Our hands can’t work fast enough as she is shoving my pants down my legs and tearing my shirt open while I rip her top off and yank her skirt up. My fingers are already pushing her panties to the side and entering her, sliding right in with no resistance.
I smile proudly against her neck. “I knew you were wet for me.”
As she moans and throws her head back, she is reaching down to stroke my cock, her warm hand tight and firm as she drags it slowly over my shaft.
My hips are already jerking into her and I want to be inside of her so badly I can’t think straight.
“Get these panties off so I can fuck you,” I snarl.
I pull my fingers out, pushing her underwear down roughly and she quickly steps out of them. With one pull of her hips into me, her arms clutching tightly to my shoulders, I lift her up and start fucking her against the door.

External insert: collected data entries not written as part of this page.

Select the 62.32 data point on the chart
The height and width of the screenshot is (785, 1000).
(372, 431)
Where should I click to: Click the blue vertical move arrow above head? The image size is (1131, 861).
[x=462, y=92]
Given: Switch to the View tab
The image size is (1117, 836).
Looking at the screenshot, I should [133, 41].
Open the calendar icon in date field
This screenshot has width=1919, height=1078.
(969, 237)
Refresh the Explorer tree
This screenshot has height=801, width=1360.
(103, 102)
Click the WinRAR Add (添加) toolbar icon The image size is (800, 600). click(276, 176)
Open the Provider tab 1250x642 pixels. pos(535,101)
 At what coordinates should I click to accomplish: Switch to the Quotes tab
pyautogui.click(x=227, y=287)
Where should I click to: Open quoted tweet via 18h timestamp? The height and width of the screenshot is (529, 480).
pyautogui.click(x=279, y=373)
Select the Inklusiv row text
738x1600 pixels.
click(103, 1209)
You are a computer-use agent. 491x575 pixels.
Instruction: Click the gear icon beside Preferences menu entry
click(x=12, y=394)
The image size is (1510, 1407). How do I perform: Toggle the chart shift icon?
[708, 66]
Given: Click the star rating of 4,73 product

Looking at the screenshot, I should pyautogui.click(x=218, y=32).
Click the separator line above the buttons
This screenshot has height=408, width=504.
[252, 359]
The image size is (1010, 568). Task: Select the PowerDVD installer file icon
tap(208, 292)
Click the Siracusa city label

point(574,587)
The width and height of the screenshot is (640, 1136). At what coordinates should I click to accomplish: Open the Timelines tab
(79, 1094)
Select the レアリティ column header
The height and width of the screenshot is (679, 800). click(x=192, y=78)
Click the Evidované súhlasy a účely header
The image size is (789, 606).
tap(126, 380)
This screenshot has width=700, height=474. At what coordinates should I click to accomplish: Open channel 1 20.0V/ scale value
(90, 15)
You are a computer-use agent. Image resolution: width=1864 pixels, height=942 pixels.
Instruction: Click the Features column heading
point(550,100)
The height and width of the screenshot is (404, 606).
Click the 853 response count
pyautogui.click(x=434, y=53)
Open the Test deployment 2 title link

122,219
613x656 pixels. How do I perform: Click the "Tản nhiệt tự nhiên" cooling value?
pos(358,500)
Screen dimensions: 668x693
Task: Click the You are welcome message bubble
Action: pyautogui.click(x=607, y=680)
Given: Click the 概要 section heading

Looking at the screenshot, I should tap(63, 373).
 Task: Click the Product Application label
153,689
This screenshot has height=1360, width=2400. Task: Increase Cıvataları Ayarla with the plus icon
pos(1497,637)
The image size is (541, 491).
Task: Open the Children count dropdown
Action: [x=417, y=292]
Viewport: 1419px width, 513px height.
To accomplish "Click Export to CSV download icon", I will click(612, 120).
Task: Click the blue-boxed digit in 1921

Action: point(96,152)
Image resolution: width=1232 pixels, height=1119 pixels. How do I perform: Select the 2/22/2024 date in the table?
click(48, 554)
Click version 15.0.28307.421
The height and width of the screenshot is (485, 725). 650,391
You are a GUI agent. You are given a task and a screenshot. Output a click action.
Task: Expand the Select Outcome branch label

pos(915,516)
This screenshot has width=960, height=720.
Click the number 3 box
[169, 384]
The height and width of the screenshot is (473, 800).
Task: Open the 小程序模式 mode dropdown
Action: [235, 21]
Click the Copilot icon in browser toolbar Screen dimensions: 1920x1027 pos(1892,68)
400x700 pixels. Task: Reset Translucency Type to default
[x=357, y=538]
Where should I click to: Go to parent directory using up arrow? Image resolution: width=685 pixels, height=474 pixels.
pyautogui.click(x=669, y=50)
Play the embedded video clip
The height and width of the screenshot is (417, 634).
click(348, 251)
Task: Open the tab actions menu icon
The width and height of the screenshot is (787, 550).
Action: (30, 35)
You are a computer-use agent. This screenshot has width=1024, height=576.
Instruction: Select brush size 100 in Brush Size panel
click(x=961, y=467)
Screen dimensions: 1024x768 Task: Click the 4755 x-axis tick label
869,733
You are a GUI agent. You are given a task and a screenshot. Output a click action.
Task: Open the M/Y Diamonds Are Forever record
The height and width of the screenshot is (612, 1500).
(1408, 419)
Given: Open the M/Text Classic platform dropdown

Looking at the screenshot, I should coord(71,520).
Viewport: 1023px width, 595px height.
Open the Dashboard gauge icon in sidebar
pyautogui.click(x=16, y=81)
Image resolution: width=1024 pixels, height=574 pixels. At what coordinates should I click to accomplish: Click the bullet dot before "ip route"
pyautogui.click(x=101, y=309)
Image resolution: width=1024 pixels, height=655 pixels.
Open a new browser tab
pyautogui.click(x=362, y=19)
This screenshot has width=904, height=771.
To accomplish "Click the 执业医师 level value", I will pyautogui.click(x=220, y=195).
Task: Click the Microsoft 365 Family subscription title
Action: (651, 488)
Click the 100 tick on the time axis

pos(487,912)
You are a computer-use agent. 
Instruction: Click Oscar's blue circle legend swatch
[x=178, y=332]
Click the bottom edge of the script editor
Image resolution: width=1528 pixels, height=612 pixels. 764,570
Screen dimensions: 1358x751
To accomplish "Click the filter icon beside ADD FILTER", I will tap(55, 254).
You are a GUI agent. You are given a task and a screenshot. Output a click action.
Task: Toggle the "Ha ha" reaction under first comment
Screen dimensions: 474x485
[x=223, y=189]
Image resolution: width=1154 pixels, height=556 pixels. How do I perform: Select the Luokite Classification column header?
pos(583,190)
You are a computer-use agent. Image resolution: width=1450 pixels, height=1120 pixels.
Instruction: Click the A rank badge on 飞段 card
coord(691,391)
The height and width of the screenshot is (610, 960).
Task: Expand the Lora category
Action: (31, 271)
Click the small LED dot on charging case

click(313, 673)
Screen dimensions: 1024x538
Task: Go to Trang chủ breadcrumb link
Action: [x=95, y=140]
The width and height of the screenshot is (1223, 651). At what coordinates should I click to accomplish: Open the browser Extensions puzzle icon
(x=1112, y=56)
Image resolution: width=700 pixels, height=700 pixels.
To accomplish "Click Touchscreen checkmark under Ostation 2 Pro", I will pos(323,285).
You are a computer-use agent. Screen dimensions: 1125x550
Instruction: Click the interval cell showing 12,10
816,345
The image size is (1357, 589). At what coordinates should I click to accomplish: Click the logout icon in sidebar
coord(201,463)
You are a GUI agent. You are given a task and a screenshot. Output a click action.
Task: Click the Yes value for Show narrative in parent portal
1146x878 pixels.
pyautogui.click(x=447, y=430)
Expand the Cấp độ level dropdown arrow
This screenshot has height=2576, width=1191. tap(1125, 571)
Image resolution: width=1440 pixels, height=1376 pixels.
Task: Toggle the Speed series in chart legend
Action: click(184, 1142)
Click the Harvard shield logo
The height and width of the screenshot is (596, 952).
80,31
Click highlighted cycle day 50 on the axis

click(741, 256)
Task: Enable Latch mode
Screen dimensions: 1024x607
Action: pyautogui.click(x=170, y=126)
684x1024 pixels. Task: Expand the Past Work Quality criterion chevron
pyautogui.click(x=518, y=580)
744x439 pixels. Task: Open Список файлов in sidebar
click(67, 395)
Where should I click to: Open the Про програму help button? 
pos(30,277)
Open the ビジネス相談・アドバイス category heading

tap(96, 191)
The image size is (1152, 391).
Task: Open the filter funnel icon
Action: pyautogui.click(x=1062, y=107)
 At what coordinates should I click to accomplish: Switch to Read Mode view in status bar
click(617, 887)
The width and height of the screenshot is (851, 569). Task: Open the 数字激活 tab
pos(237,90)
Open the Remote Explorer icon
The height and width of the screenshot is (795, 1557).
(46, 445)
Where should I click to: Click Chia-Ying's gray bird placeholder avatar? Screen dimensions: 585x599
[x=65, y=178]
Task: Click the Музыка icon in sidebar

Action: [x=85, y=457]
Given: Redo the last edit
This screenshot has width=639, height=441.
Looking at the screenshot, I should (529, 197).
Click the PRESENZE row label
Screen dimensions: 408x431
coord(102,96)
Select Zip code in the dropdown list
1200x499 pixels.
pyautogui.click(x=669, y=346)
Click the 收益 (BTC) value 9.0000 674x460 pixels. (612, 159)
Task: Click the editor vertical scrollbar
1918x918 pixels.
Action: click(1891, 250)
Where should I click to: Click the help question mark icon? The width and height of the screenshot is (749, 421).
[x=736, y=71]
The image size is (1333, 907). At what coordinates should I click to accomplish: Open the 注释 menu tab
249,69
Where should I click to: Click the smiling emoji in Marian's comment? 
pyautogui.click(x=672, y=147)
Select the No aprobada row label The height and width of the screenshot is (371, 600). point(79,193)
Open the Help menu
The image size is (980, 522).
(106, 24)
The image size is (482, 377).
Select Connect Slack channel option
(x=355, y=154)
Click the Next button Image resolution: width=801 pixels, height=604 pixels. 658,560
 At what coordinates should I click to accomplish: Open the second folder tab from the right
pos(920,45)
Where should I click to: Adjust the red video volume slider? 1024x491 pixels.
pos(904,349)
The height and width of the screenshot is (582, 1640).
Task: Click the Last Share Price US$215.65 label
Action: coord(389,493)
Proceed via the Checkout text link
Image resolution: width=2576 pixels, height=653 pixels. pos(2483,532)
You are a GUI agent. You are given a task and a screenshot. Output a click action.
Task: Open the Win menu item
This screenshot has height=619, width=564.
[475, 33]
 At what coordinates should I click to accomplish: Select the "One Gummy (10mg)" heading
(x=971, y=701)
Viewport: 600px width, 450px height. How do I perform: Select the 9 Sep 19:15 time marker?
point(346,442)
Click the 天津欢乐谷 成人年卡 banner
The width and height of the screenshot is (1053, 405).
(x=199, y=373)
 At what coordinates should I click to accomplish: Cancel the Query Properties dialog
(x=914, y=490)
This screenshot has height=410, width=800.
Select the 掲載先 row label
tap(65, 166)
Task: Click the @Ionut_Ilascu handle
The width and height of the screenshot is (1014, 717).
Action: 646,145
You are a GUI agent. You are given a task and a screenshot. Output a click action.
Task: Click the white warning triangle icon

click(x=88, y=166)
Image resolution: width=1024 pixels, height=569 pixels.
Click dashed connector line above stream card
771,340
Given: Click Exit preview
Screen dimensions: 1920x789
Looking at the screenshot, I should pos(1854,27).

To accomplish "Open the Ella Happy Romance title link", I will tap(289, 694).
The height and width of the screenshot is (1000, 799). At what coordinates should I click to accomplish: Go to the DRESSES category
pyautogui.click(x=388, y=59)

I tip my head back and groan loudly as she whines and pulls her legs tighter around my waist.
“Can he make you feel this good?” I ask between clenched teeth as I ram into her harder and the door rattles in its frame.
“No!” she cries out.
“Do you think about him when you’re alone and fingering yourself?”
Her moans are punctuated by the slamming of my body against hers and her fingers press deeper into my skin.
“No,” she breathes out. “No.”
“You think about me, don’t you?” I say with a sneer. When she doesn’t answer fast enough, I ask again, louder. “Don’t you?”
“Yes,” she whimpers pitifully, her nails digging sharply into my shoulder blades.
I can’t believe what I’m saying and what I’m doing. But she’s loving it and so I continue.
“I’m going to fuck you until you forget all about him, and then I’m going to fuck you some more. And if I ever see you with him again, I will kill him.”
“You wanted to kill him, didn’t you?” she asks, and that knowing smile starts to form as she closes her eyes and bites her lip. “When you saw him with me?”
“Fuck yes I did,” I groan loudly into her neck.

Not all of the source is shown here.